Sebelum dilakukan operasi pasien perlu dilakukan anestesi bisa bersifat regional dan
umum. Namun anestesi umum lebih banyak pengaruhnya terhadap janin maupun ibu
anestesi janin sehingga kadang-kadang bayi lahir dalam keadaan upnoe yang tidak dapat
diatasi dengan mudah. Akibatnya janin bisa mati, sedangkan pengaruhnya anestesi bagi ibu
sendiri yaitu terhadap tonus uteri berupa atonia uteri sehingga darah banyak yang keluar.

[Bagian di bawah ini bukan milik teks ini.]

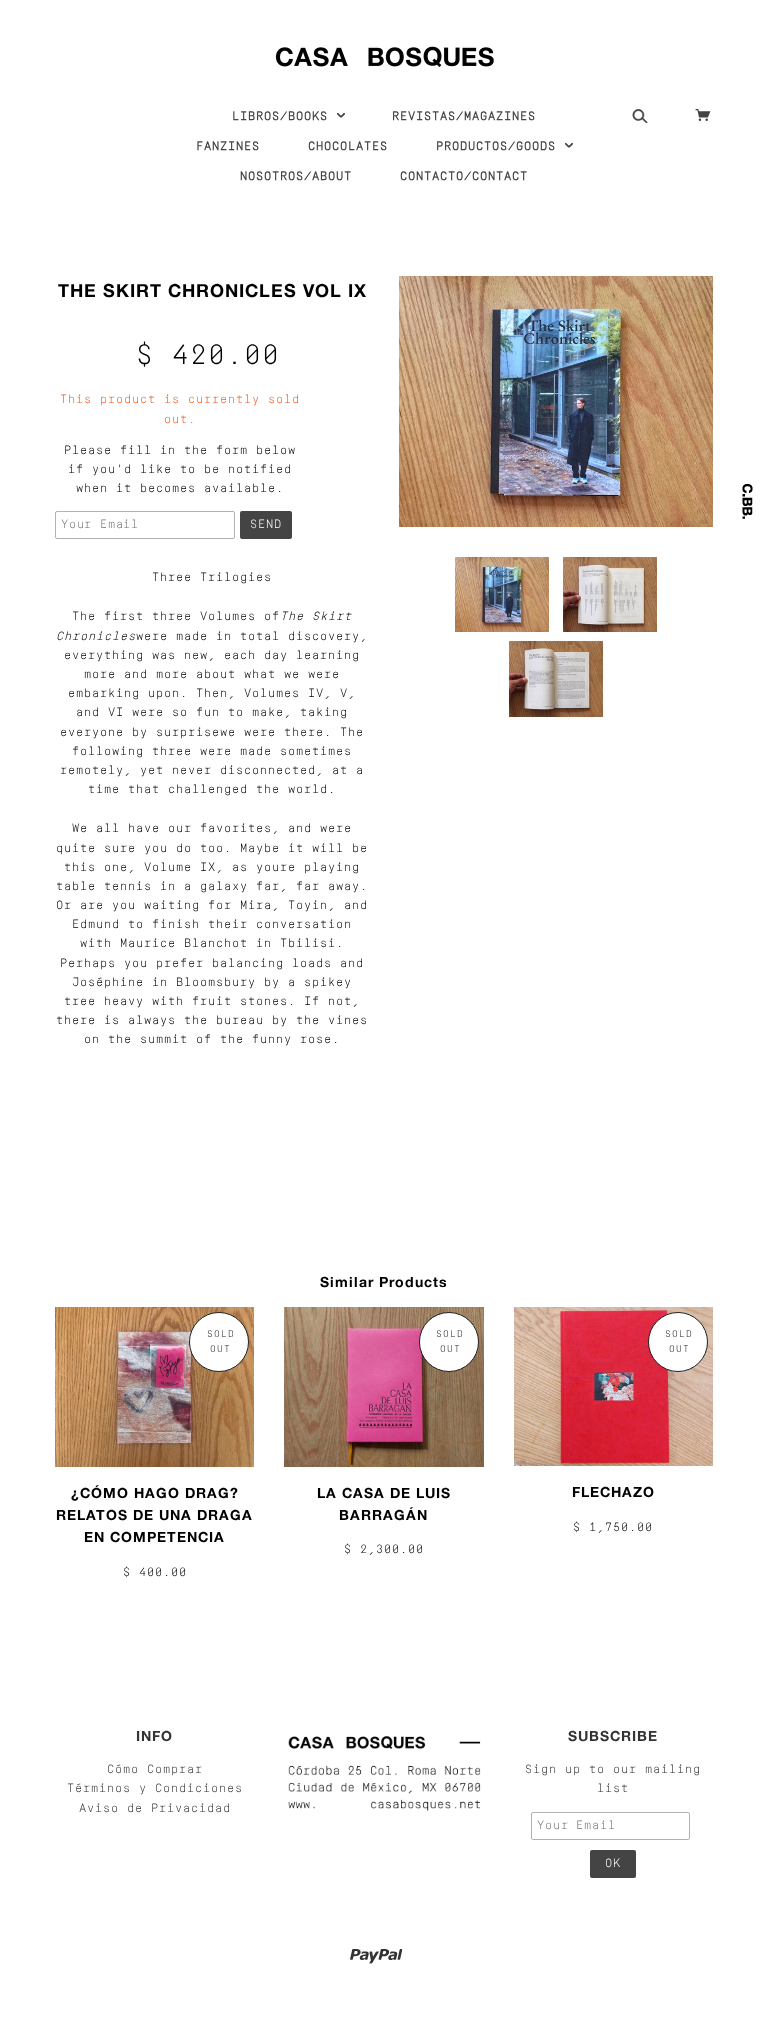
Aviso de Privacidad (155, 1809)
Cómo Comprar (155, 1770)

Untuk pengaruh terhadap nafas yaitu jalan nafas yang tidak efektif akibat sekret yan
berlebihan karena kerja otot nafas silia yang menutup. Anestesi ini juga mempengaruhi
saluran pencernaan dengan menurunkan mobilitas usus.

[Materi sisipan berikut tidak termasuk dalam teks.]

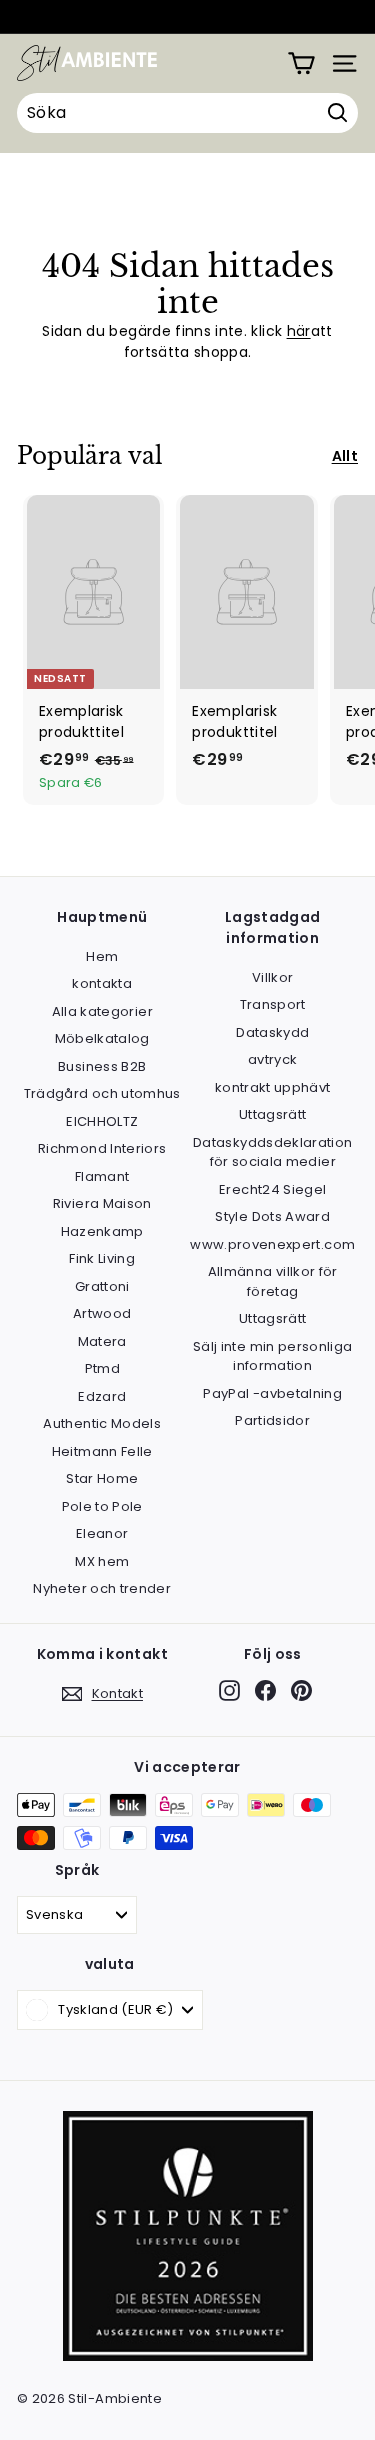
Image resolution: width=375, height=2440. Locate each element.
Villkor (272, 977)
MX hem (102, 1561)
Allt (345, 456)
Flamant (102, 1176)
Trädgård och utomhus (102, 1093)
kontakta (102, 983)
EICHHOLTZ (102, 1121)
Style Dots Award (272, 1216)
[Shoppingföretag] (301, 63)
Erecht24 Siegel (272, 1189)
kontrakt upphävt (273, 1087)
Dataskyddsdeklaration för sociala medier (272, 1152)
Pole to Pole (102, 1506)
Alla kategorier (102, 1011)
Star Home (102, 1478)
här (299, 331)
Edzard (102, 1396)
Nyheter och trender (102, 1588)
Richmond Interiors (102, 1148)
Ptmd (102, 1368)
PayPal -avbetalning (272, 1393)
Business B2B (102, 1066)
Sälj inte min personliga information (272, 1356)
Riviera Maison (102, 1203)
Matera (102, 1341)
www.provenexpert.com (272, 1244)
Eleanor (102, 1533)
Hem (102, 956)
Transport (273, 1004)
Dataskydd (272, 1032)
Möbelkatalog (102, 1038)
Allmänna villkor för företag (273, 1281)
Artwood (102, 1313)
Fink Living (102, 1258)
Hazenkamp (102, 1231)
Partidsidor (272, 1420)
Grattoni (102, 1286)
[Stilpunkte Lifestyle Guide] (188, 2356)
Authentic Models (102, 1423)
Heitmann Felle (102, 1451)
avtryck (272, 1059)
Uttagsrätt (273, 1114)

Seperti yang telah diketahui setelah makanan masuk lambung akan terjadi proses
penghancuran dengan bantuan peristaltik usus. Kemudian diserap untuk metabolisme
sehingga tubuh memperoleh energi. Akibat dari mortilitas yang menurun maka peristaltik
juga menurun. Makanan yang ada di lambung akan menumpuk dan karena reflek untuk
batuk juga menurun. Maka pasien sangat beresiko terhadap aspirasi sehingga perlu dipasang
pipa endotracheal. Selain itu motilitas yang menurun juga berakibat pada perubahan pola
eliminasi yaitu konstipasi.
PATHWAYS

F. Komplikasi
Komplikasi dilakukannya sectio cecarea menurut Wiknjosastro (2002) antara lain:
1. Infeksi puerperal, dibagi menjadi 3 yaitu :
a. Ringan, kenaikan suhu beberapa hari saja
b. Sedang, kenaikan suhu lebih tinggi disertai dehidrasi dan perut sedikit kembung
c.Berat dengan peritonitis, sepsis dan ileus paralitik
2. Perdarahan disebabkan oleh banyak pembuluh darah yang terputus, terbuka, atonia uteri
serta perdarahan pada placental bed
3. Luka kandung kemih, emboli paru dan keluhan bila reperitoneali
4.Kemungkinan ruptur uteri spontan pada kehamilan sekarang.
G. Penatalaksanaan
Penatalaksanaan ibu post partum sectio cecarea menurut Hamilton (1995), Mochtar (1998),
Manuaba (1999), dan Saifuddin (2002) adalah :
1. Observasi kesadaran penderita
a. Pada anestesi lumbal, kesadaran penderita baik oleh ahli bedah karena ibu dapat
mengetahui hampir semua proses persalinan
b. Pada anestesi umum, pulihnya kesadaran oleh ahli bedah diatasi dengan memberikan
oksigen menjelang akhir operasi.
2. Mengukur dan memeriksa tanda-tanda vital (TTV)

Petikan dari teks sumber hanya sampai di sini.